Glad I read this--yes for the inside look, but not much else.

Rating: 5 stars
Summary: It is what goes on.
Review: I am an admission director for your history graduate program and have two children in college. So I have gone through the admissions game from both sides. Toor is occasionally -- okay often -- too cute and this posturing is doubtless painful to readers caught in the meritocratic system. Nonetheless, what goes on at the most selective schools and programs is well reflected in this book. Especially valuable is the section on how legacies with big bucks totally transcend the selection system and are admitted by the development department.

Rating: 4 stars
Summary: Admissions Confidential
Review: I have an 11th grade boy whom I believed was "ivy" material. Now after reading this brutally honest book, I know I am off the mark. I think every parent who is concerned about where their child goes to college needs to read this honest and helpful book. Rachel Toor tells it like it really is; I believe she is telling the truth, and even though we don't want to hear or believe it, it is real.

Rating: 5 stars
Summary: The wrong people are reading this book
Review: I picked up this book because I love a good insider expose of an industry, a la Studs Terkel's Working or Fast Food Nation. I finished it in one sitting. Rachel Toor is an excellent writer and I was comfortable that she told it like it was. It gave me a window into a subculture I had previously only glimpsed, underscored by some memorable and telling anecdotes.

The Amazon section "People who bought this book also bought..." explains the negative reviews. If you are a high-school senior or one of those pushy parents looking for an edge up in the admissions process, this book really is not intended to help you. The author says as much. If you buy it expecting it will and are then disappointed, it's not surprising.

The extraneous intros were a little odd, but they were well-written and enjoyable as essays, without exception. A reader with some literary sensibility will be able to tie the theme of the intro to the theme of the chapter. As a NC resident, I can also see how these intros helped give a feel for the Duke culture to those who might not be familiar with the campus.

Rating: 1 stars
Summary: Should be titled "Why Rachel Toor is cool"
Review: I picked up this book because I thought it might shed some light on whether or not my daughter was really a candidate for the elite schools she had been getting letters from. Fortunately, I read it on the bookstore couch before wasting any money on it.

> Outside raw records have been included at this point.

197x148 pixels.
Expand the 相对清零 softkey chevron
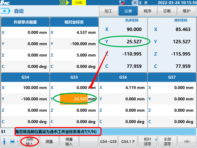[156, 139]
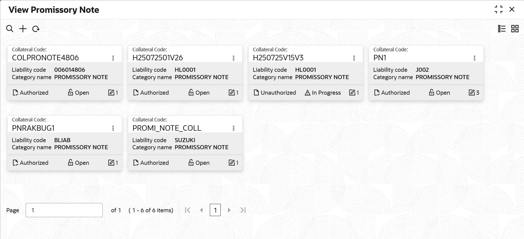This screenshot has width=524, height=239.
Task: Click inside the Page number input field
Action: 64,210
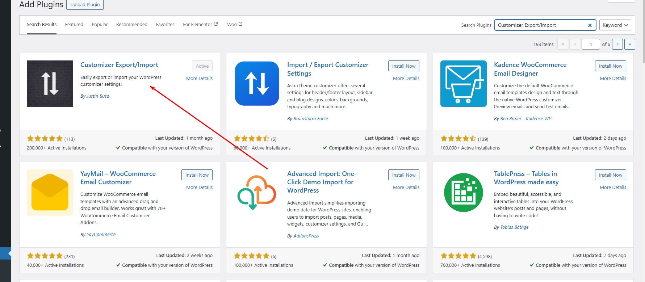Image resolution: width=645 pixels, height=282 pixels.
Task: Click the Search Plugins text field
Action: (540, 25)
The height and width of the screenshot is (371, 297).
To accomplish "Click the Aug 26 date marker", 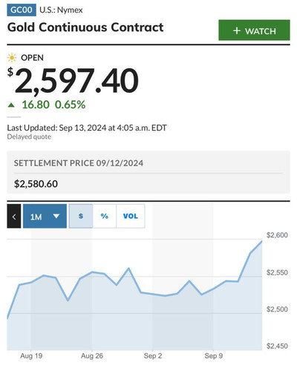I will (92, 356).
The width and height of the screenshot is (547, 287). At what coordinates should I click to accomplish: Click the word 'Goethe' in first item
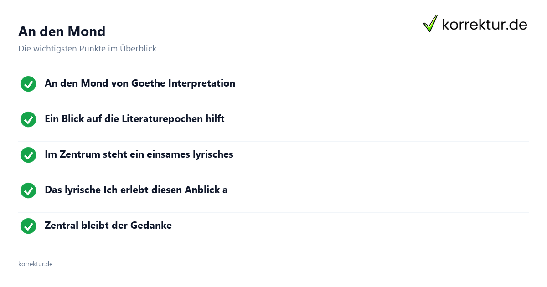coord(148,83)
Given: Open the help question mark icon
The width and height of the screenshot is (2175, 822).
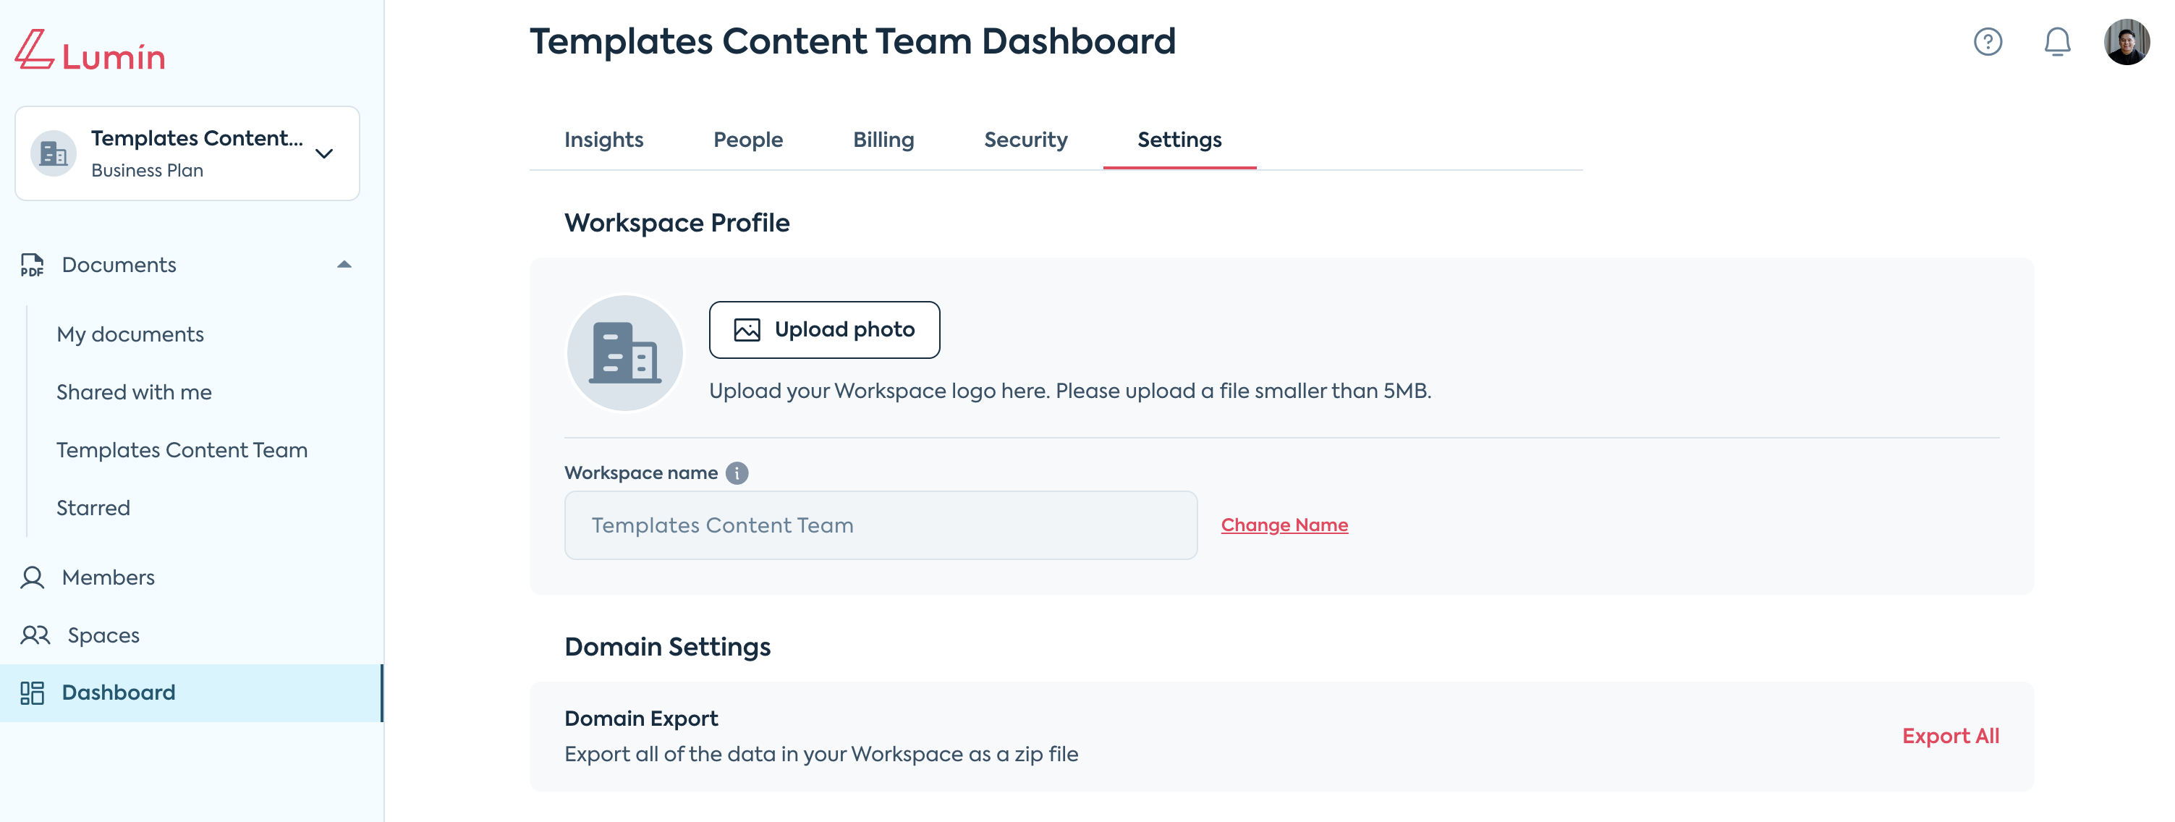Looking at the screenshot, I should click(x=1988, y=41).
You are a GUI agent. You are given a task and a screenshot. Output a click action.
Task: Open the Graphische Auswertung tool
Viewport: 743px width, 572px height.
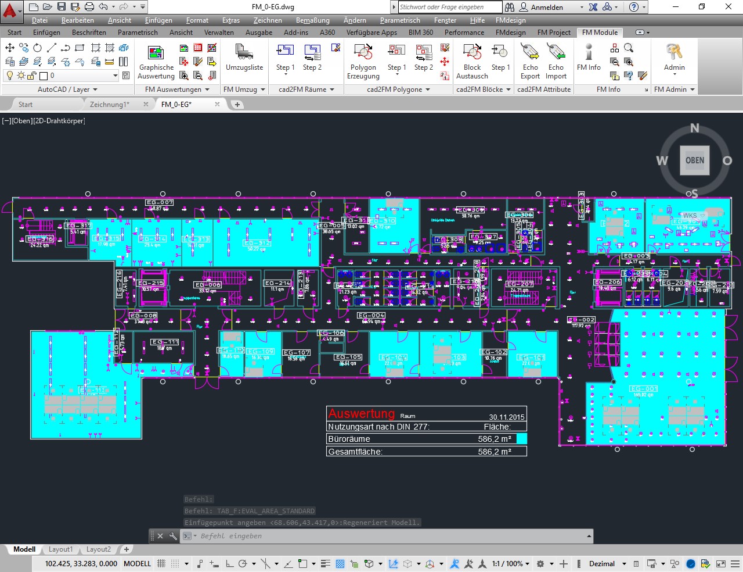point(156,62)
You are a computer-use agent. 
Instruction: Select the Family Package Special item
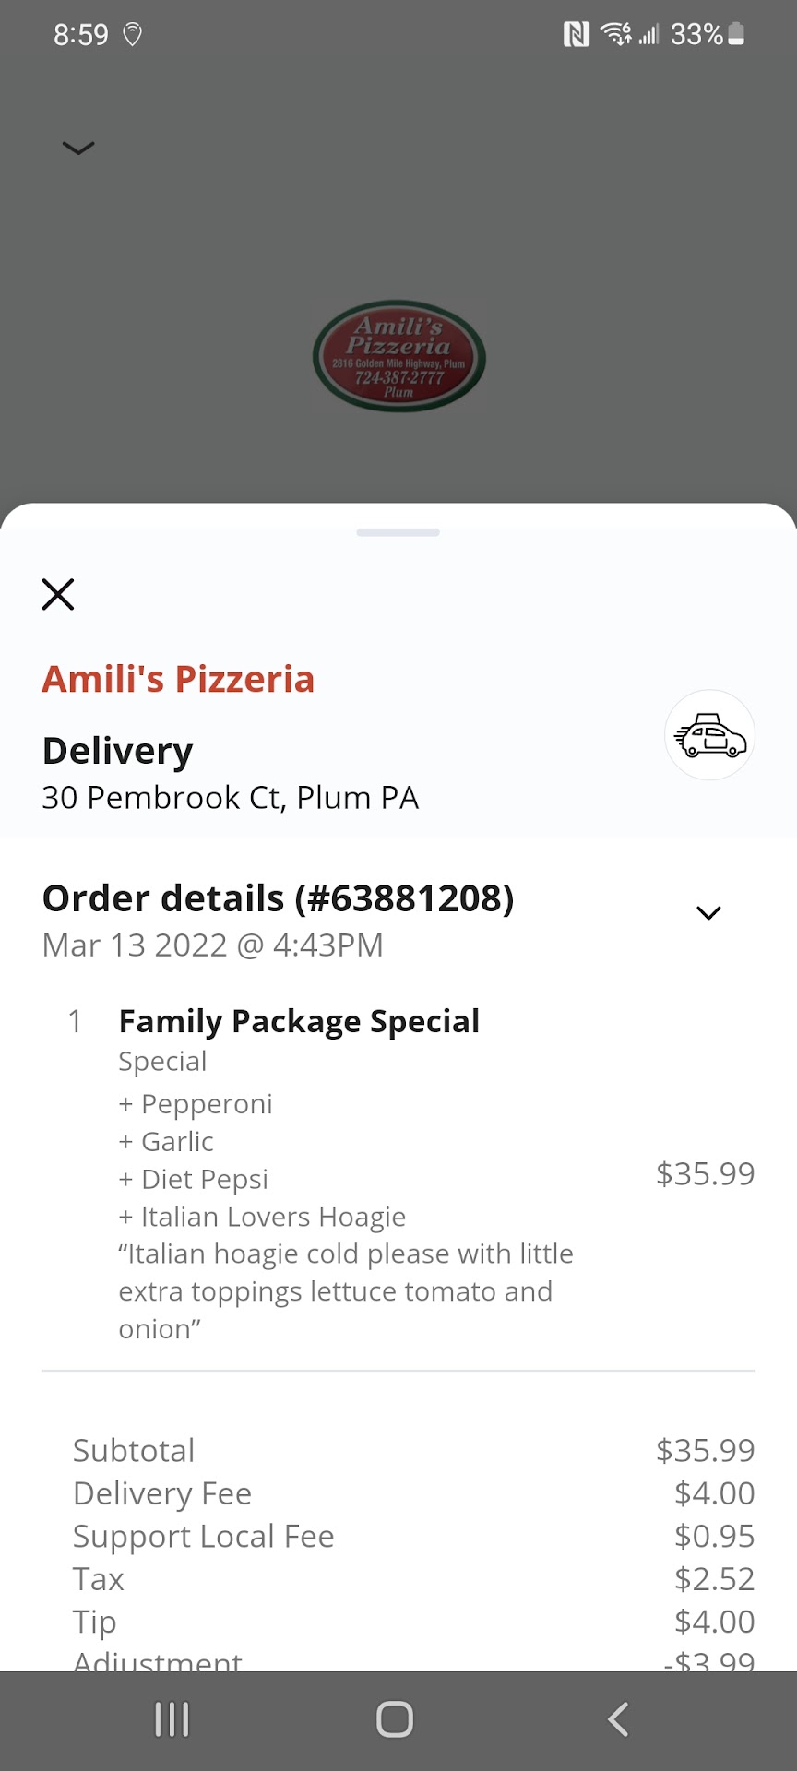(x=299, y=1022)
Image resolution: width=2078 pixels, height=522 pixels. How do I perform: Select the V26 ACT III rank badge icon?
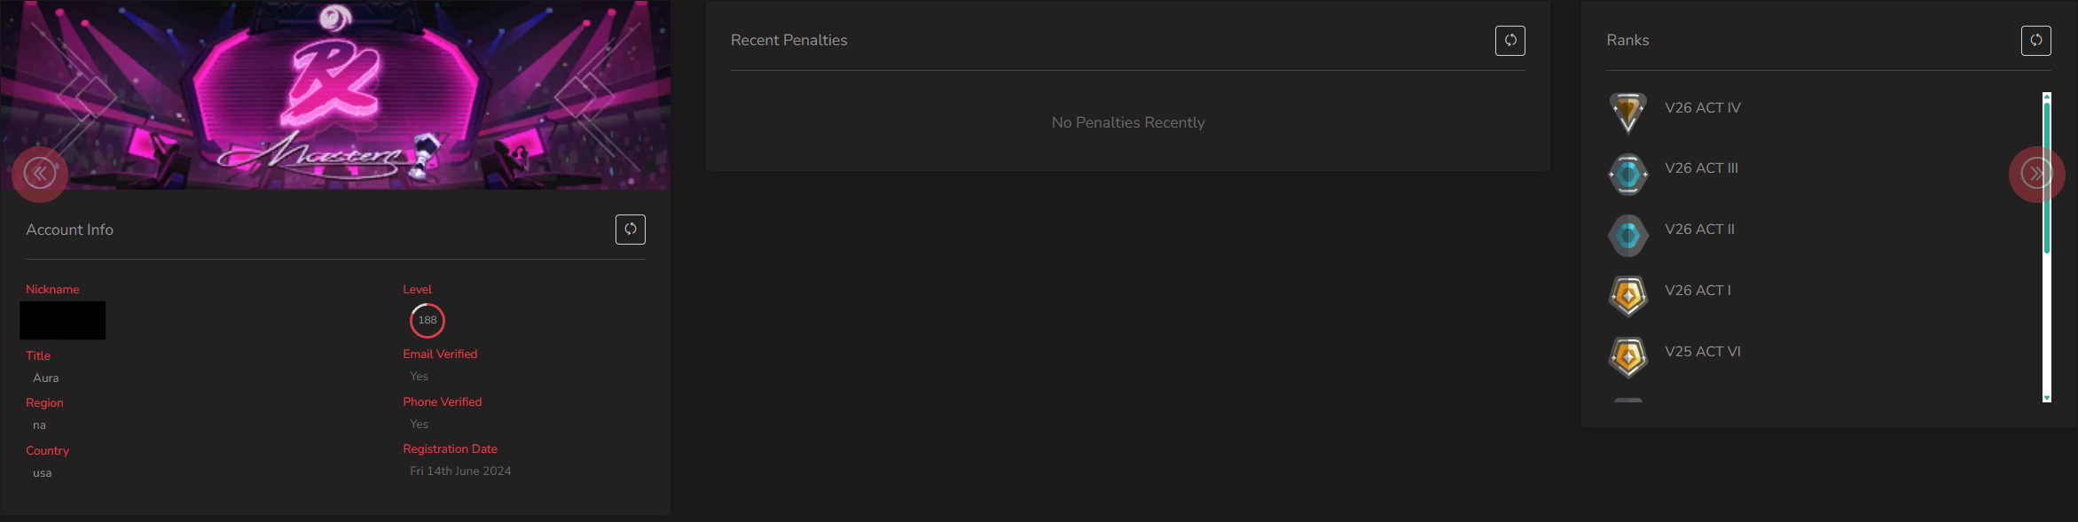click(x=1628, y=175)
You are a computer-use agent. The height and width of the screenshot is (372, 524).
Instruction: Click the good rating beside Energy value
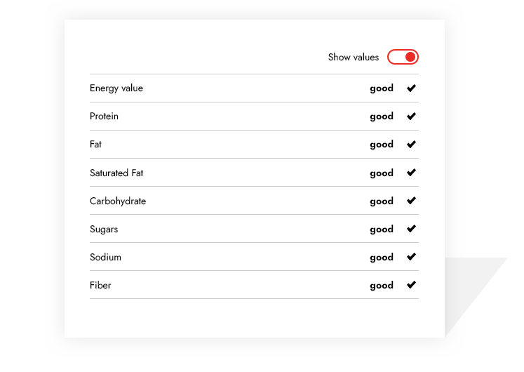point(382,88)

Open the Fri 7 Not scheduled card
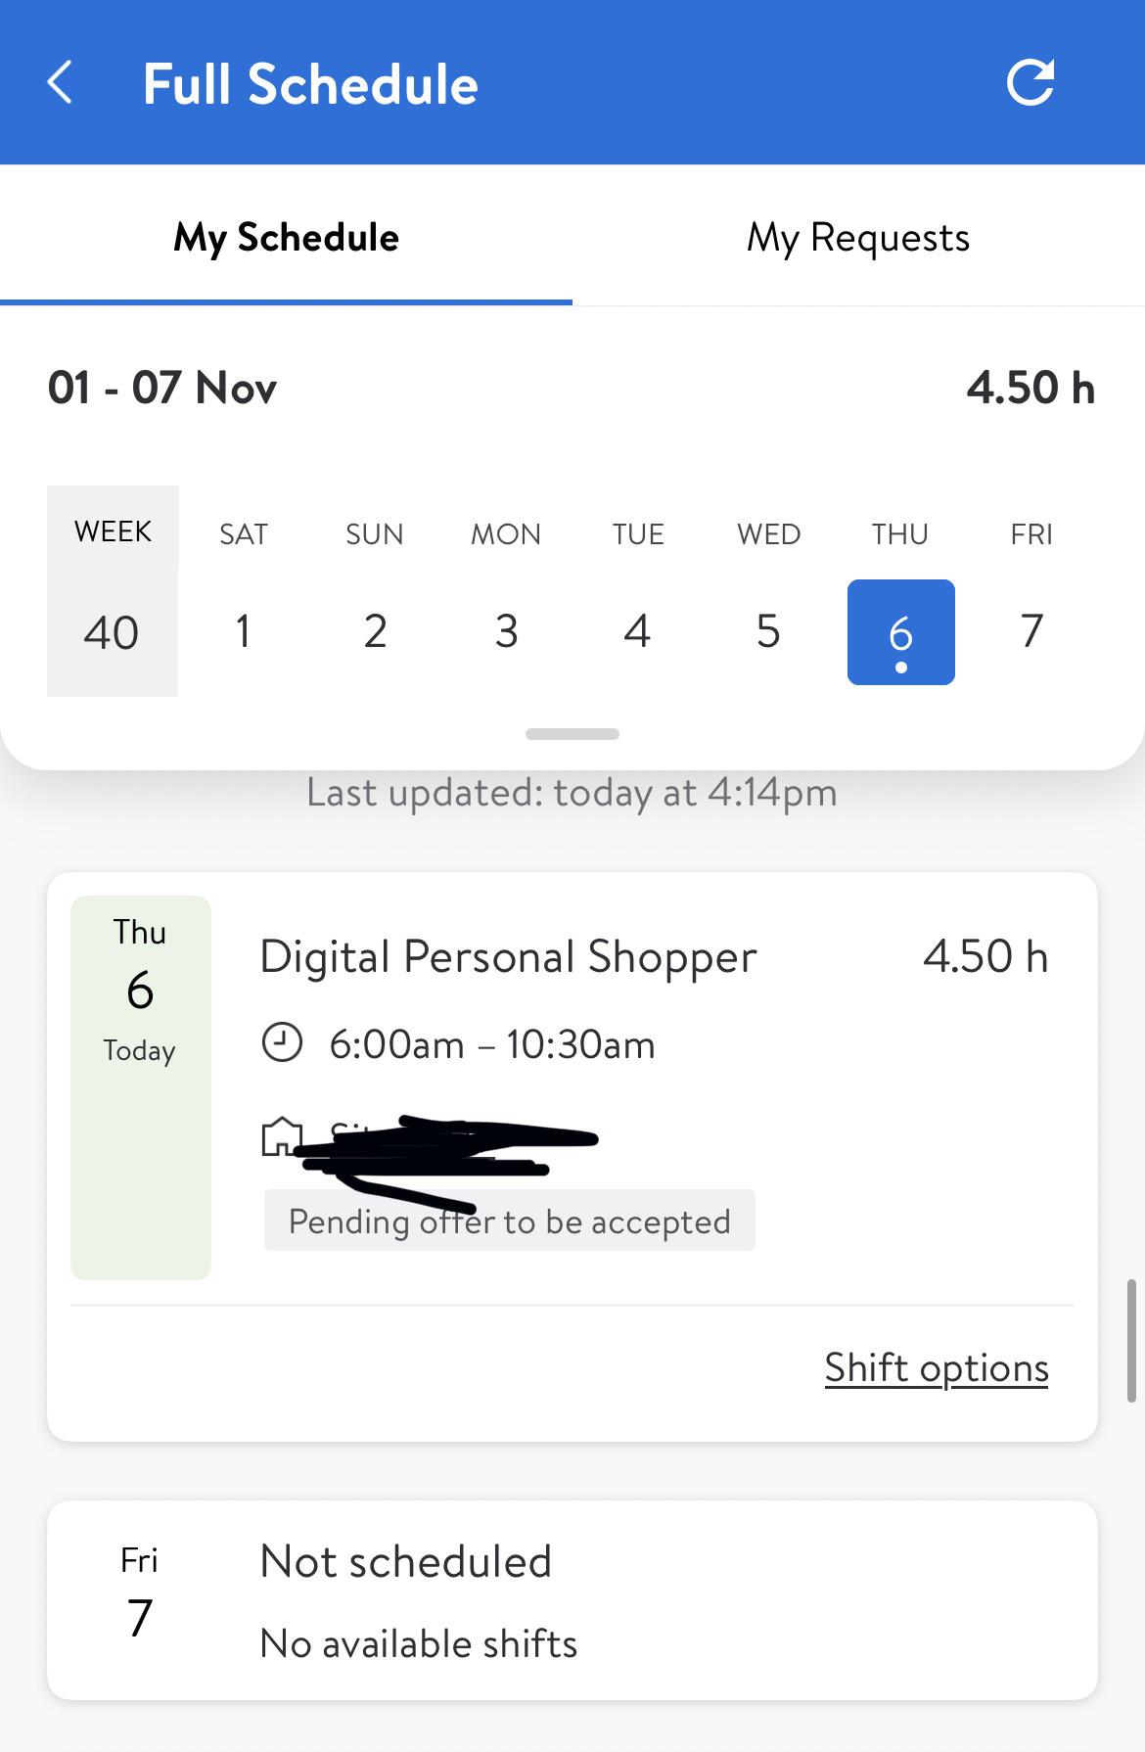coord(572,1600)
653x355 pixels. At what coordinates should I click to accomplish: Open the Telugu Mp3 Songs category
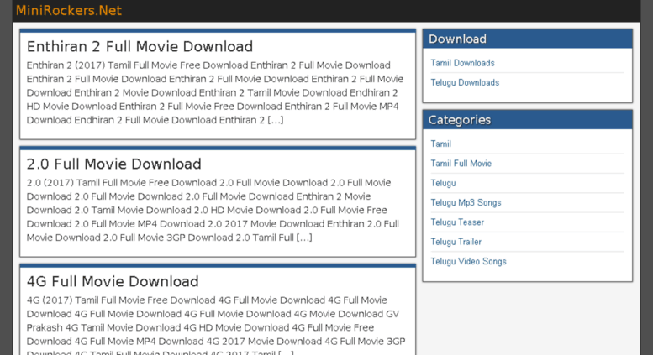466,202
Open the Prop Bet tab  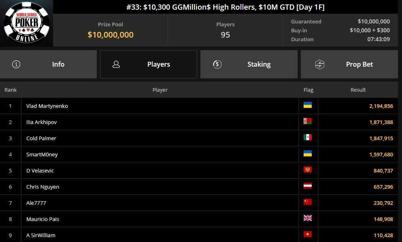click(349, 64)
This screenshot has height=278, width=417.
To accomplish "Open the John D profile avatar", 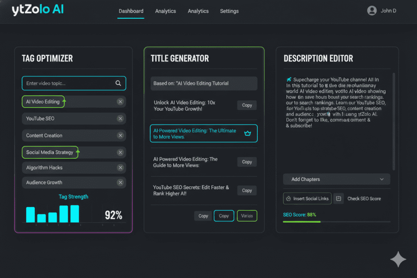I will coord(371,11).

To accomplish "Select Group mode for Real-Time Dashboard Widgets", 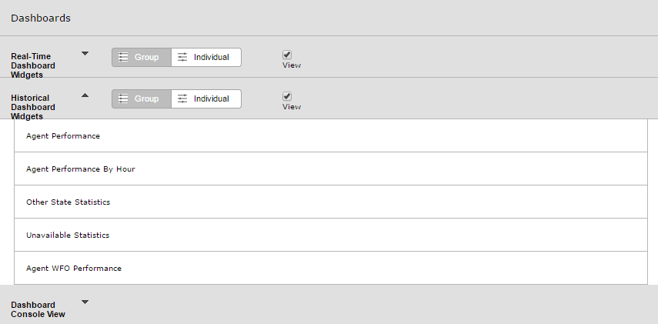I will [142, 57].
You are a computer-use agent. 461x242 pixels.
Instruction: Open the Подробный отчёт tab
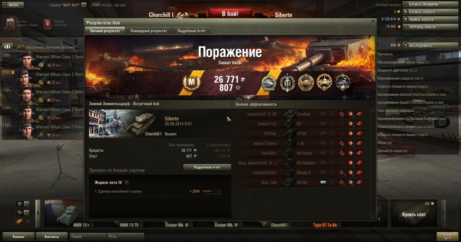191,31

The apparent purpose of the book was not to give an insider's account of the admissions office, but rather to show how hip the author is, and how morally and intellectually superior she was to her fellow admission officers, the applicants, and their parents.

For example, she's hung up on race, and she obviously feels she has an enlightened additude about it that differentiates her from the ignorant, racist masses that surround her. She's appalled at the racial stereotyping she sees in well meaning letters of recomendation for black applicants. She has no problem with stereotypes, however, when she expresses her contempt for "southern frat boys," or her indifference toward a "typical asian kid," or when she gleefully rejects a "classic Branford guy."

You may find some useful tidbits in this book, but its not worth wading through all the author's snide comments, anecdotes about her personal life, and incessant bragging. Then again, maybe you're interested in what she had for dinner when she stayed at the house of some guy she met last year.